*** Block opens ***

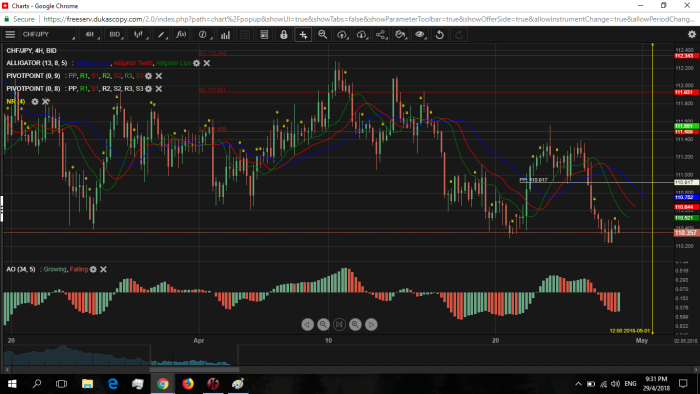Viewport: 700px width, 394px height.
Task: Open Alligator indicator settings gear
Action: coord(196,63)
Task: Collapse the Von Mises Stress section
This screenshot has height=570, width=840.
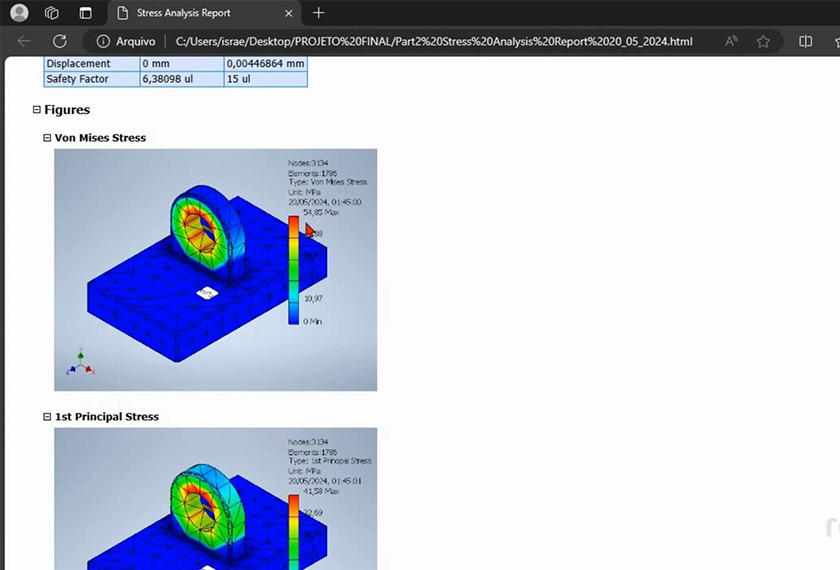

*** Block closes ***
*** Block opens ***

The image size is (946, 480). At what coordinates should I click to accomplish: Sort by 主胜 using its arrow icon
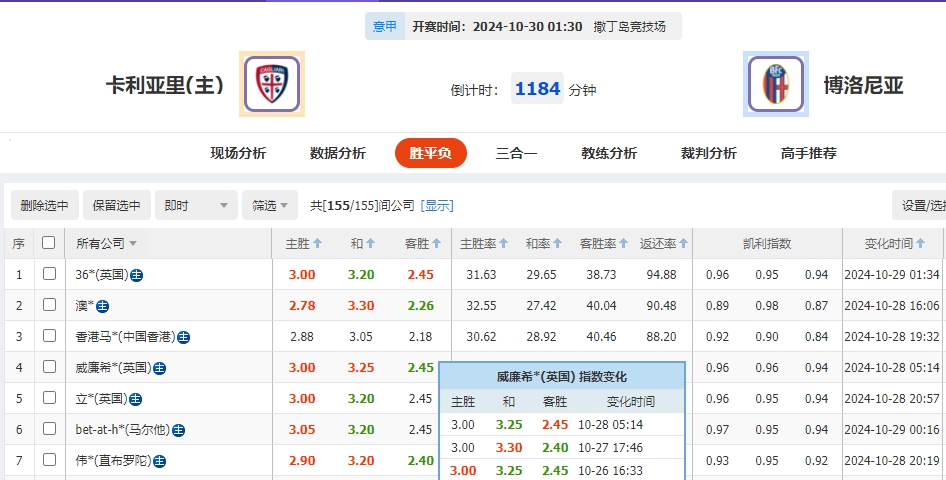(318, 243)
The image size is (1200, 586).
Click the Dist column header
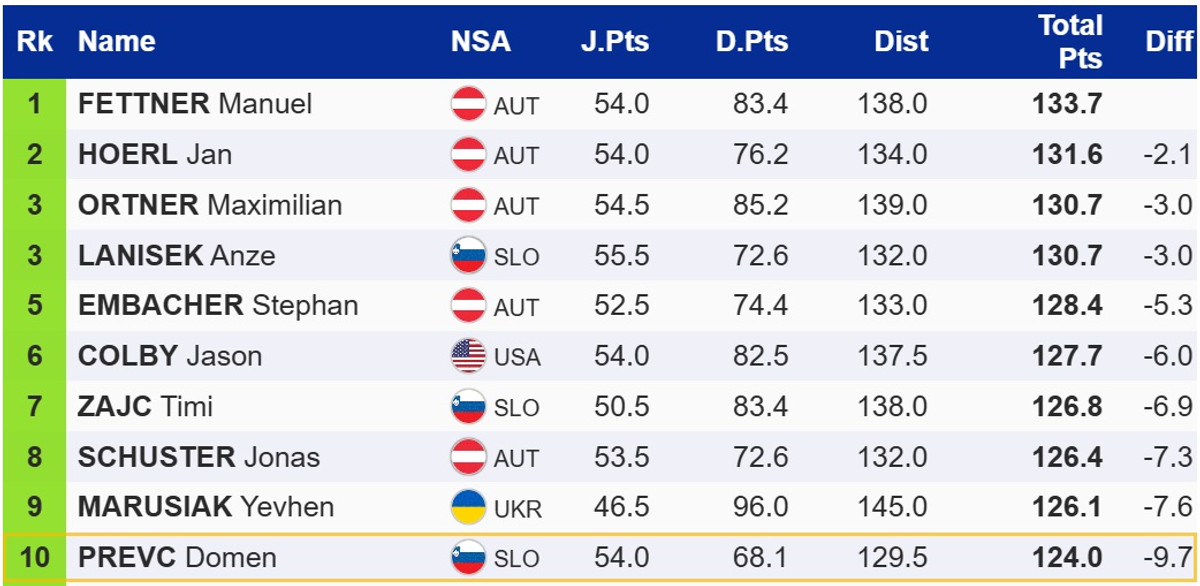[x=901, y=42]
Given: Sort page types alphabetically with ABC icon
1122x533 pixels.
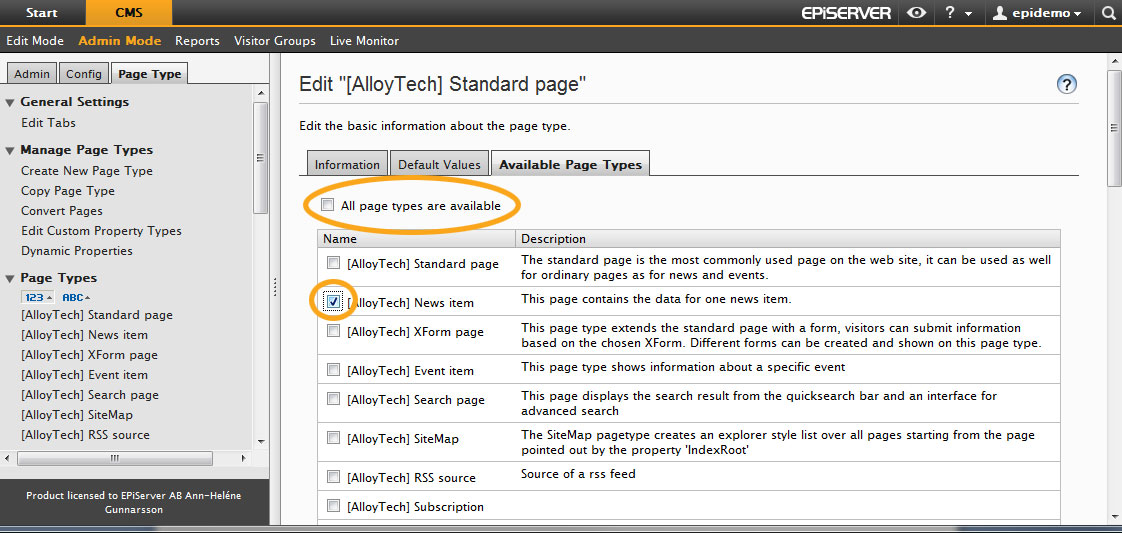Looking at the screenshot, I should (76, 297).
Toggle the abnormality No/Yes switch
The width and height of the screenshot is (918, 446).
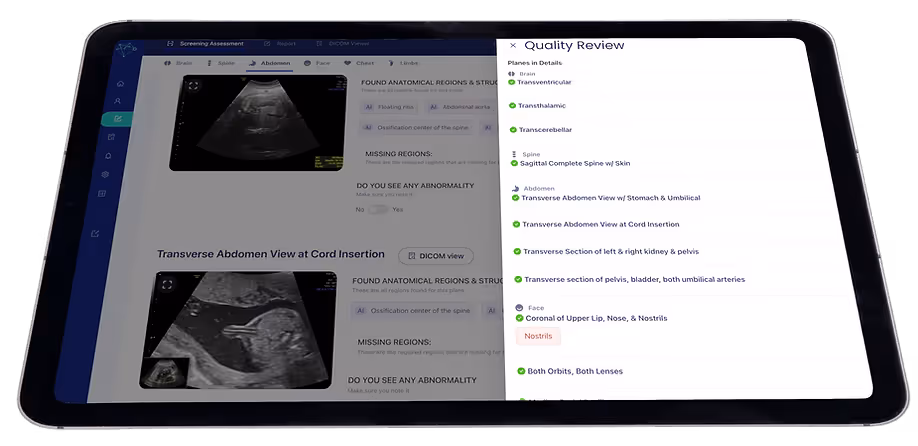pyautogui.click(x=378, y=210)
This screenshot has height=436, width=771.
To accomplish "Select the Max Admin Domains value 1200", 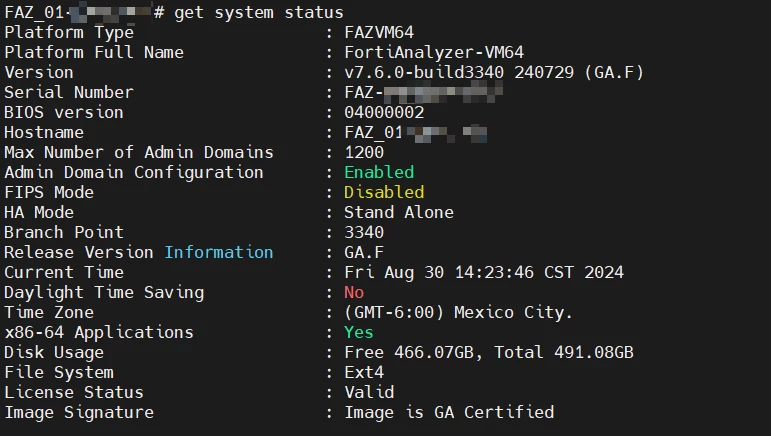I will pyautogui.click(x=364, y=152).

*** Block closes ***

▶ _To do_:
The answer must be the part of the records that opens with the line containing "1122x533 pixels." and closes with the line containing "This screenshot has height=436, width=771.", reproduced exactly, with no pictures.

▶ _Reply_:
1122x533 pixels.
Looking at the screenshot, I should (76, 297).
Toggle the abnormality No/Yes switch
The width and height of the screenshot is (918, 446).
pyautogui.click(x=378, y=210)
This screenshot has height=436, width=771.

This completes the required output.